Queríamos que Lula desse o tiro de largada para a construção da “terra sem males” dos guarani; que Evo Morales lançasse a pedra fundamental do sumak kawsai, o bem viver, dos quechua, e que com a eleição do papa Bento XVI começasse o Reino de Deus na terra. Ledo engano. Eles deram um golpe duro à nossa mentalidade construcionista e intervencionista. Não esperemos de líderes políticos ou eclesiásticos a inauguração de um paraíso terrestre, que o próprio Jesus de Nazaré se recusou a instalar. Sumak kawsai, terra sem males e Reino de Deus são árvores pequenas, como um bonsai, às vezes, até invisíveis. Num jardim que cultivamos podem-se tornar realidade como dádiva e kairós. 

Todos nós já recorremos à sombra dessas árvores, no quintal de uma Igreja despojada, que não tem pátria nem cultura, nem é dona de verdades, mas serva, samaritana, peregrina, hóspede, sinal. Ela tem rumo. Navegar é preciso. Na urgência do amor (2Cor 5,14), a nossa pastoral encontra tempo para se deixar interromper pelos pobres e pelos índios, para interromper os programas de aceleração de uma corrida ao abismo e puxar os freios de emergência. Na luta ampliamos a margem de nossa intervenção. Mas ao mesmo tempo experimentamos os limites dessa liberdade intervencionista. Para que serve então a utopia do Reino, da terra sem males, do sumak kawsay se ela nunca estará ao nosso alcance?

Ella está em el horizonte.

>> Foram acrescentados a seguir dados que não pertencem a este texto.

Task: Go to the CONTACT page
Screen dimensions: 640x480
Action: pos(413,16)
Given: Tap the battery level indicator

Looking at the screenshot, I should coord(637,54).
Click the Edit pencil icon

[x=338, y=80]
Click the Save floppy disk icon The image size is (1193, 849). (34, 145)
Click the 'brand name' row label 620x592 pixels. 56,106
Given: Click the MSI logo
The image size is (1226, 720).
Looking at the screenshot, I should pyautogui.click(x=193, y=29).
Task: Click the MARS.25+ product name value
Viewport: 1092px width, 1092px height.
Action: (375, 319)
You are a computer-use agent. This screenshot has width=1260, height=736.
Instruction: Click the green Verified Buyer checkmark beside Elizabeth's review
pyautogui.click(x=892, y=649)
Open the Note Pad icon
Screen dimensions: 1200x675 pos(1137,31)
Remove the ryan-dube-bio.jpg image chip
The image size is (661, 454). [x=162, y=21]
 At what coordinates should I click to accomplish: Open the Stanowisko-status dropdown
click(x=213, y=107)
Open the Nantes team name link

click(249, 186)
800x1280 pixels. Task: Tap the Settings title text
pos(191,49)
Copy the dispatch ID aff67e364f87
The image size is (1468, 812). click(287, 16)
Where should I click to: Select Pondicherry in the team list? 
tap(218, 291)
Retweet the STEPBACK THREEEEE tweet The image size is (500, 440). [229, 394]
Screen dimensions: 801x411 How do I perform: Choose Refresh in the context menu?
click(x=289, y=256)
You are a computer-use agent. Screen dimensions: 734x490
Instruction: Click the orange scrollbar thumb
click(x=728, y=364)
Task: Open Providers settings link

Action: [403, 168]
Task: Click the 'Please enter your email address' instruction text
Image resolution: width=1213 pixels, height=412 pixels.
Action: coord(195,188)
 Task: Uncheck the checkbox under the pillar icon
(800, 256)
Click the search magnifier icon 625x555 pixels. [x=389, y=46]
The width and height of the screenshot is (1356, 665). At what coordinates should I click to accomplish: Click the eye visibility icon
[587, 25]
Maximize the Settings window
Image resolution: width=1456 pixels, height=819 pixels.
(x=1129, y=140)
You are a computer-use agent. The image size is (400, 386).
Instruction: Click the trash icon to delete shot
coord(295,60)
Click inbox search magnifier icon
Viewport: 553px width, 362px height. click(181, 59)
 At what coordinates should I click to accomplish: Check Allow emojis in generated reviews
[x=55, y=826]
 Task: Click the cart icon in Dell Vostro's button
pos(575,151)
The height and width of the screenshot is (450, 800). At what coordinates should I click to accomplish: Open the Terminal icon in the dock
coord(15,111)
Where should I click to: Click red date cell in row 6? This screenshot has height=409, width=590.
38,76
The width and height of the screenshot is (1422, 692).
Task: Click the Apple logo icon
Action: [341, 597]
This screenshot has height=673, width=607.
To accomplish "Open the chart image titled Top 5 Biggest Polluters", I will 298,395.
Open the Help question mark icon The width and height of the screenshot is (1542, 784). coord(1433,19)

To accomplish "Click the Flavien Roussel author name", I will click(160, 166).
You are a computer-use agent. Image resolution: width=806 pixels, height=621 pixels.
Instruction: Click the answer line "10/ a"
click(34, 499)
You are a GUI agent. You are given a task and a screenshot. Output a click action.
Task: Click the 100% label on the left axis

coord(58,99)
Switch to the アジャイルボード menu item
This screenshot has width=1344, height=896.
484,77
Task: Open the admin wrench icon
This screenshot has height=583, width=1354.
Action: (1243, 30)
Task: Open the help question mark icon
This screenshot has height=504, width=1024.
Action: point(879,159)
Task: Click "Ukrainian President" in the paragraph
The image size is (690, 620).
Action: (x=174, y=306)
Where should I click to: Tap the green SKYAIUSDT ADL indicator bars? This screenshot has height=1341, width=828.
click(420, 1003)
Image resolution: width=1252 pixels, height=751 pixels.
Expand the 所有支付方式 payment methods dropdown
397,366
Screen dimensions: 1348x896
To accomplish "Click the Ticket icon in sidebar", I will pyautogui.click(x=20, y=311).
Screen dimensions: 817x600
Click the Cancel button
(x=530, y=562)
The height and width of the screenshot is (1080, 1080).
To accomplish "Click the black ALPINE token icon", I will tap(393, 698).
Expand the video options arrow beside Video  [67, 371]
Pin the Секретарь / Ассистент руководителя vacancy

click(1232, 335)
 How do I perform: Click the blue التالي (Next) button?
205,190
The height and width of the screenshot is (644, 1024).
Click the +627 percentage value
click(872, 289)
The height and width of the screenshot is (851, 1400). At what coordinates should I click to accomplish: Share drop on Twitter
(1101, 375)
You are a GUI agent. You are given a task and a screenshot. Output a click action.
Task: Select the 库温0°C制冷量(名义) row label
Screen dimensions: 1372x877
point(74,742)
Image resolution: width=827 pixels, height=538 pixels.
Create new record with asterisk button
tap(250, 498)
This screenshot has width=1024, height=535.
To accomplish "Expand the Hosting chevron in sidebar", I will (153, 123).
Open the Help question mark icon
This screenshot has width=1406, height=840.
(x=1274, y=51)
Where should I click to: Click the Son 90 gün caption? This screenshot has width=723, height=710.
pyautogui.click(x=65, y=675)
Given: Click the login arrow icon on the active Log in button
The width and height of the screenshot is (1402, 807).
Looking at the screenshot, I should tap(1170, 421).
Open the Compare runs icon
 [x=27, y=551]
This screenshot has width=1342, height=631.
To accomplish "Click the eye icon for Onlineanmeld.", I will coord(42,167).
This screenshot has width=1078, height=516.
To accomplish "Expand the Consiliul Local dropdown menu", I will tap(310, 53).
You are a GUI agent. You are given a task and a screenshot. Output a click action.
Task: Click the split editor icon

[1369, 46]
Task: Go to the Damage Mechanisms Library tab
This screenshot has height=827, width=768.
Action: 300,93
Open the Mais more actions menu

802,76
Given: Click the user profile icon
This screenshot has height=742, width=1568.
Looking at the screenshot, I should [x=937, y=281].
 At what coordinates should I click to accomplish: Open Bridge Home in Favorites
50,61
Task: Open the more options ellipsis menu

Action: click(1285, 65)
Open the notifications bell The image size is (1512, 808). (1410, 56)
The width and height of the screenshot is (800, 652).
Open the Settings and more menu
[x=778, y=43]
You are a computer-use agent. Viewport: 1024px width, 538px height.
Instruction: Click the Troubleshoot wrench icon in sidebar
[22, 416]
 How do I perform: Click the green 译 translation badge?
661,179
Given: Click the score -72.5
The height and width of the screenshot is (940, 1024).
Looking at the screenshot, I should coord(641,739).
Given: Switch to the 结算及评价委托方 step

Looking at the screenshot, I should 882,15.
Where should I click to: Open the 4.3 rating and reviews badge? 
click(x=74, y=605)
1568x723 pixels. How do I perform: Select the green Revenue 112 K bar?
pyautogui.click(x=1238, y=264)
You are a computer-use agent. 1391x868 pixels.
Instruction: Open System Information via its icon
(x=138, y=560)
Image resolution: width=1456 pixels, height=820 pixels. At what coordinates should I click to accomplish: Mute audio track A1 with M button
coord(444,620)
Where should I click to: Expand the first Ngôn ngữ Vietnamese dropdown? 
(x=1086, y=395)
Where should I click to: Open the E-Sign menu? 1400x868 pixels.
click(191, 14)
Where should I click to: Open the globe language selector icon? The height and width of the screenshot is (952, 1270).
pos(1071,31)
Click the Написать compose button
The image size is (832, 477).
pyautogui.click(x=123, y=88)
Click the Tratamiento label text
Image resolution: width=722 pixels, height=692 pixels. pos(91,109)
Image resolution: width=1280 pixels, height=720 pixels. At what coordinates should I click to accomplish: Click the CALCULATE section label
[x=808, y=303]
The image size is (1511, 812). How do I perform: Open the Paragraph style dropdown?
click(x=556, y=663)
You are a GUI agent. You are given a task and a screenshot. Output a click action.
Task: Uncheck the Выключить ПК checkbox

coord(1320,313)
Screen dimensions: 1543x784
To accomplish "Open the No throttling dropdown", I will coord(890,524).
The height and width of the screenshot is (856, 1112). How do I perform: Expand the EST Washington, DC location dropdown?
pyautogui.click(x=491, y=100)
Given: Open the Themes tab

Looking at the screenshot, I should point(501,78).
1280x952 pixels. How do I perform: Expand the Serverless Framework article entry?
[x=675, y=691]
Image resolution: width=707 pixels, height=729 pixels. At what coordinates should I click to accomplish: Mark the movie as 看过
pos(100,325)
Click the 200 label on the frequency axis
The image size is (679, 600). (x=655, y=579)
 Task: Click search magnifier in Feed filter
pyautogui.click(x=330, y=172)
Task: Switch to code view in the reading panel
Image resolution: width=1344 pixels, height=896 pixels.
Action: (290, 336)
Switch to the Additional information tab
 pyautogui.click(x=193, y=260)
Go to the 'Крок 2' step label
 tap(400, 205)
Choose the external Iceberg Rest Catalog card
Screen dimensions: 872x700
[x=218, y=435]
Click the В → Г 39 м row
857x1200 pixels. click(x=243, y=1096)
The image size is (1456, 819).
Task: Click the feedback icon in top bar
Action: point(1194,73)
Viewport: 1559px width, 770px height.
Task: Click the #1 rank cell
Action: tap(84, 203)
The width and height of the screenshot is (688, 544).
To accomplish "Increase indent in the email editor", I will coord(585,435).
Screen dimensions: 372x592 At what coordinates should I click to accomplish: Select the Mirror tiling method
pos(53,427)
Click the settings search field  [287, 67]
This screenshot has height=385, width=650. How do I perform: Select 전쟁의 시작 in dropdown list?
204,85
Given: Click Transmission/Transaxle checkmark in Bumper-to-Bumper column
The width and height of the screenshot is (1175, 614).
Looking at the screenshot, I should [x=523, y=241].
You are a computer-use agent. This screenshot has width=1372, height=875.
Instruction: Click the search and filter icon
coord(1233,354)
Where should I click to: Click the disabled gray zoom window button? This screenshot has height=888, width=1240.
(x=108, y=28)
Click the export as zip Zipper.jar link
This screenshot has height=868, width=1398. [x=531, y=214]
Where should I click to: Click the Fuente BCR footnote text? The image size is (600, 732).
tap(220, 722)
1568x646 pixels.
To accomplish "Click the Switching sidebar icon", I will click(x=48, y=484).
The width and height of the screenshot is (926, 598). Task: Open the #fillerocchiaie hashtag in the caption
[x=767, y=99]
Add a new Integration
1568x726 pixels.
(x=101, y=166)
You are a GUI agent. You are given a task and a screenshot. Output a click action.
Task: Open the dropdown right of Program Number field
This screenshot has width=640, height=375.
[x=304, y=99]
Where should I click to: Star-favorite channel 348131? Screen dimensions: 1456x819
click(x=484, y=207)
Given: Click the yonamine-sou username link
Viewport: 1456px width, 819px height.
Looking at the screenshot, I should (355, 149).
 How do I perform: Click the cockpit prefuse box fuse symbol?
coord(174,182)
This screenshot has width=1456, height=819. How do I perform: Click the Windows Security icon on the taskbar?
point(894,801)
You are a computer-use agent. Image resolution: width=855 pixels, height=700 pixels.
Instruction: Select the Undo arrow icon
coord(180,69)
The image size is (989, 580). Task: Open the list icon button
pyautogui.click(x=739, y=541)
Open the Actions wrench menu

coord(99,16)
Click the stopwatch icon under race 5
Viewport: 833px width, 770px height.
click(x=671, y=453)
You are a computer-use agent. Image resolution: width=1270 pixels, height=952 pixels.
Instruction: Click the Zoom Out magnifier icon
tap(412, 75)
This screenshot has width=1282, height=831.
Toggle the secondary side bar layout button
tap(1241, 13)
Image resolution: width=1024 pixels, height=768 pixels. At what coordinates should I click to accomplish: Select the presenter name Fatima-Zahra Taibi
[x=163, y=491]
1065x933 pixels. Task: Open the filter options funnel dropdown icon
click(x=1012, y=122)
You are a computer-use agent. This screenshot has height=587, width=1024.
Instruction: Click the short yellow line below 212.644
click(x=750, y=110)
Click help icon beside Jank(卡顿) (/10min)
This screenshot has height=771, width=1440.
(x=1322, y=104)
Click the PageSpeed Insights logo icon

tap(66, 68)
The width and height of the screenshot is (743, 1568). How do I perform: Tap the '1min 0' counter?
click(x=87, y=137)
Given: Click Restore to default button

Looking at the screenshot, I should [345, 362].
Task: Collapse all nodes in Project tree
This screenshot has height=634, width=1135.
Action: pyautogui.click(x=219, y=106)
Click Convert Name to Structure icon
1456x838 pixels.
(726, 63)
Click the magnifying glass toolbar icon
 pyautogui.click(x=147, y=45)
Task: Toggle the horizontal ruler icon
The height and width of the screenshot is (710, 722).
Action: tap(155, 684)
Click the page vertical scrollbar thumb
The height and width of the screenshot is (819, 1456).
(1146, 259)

Me acerco dos passos y ella se aleja dos passos. Caminho diez pasos, y el horizonte se desplaza diez passos más allá. A pesar de que camine, no la alcanzaré nunca. ?Para qué sirve la utopia? Sirve para esto: caminhar. (Eduardo Galeano)


Em que aspectos Charles de Foucuald e as Fraternidades foram precursores do Vaticano II? Como as Fraternidades podem contribuir para levar a diante o espírito do Concílio?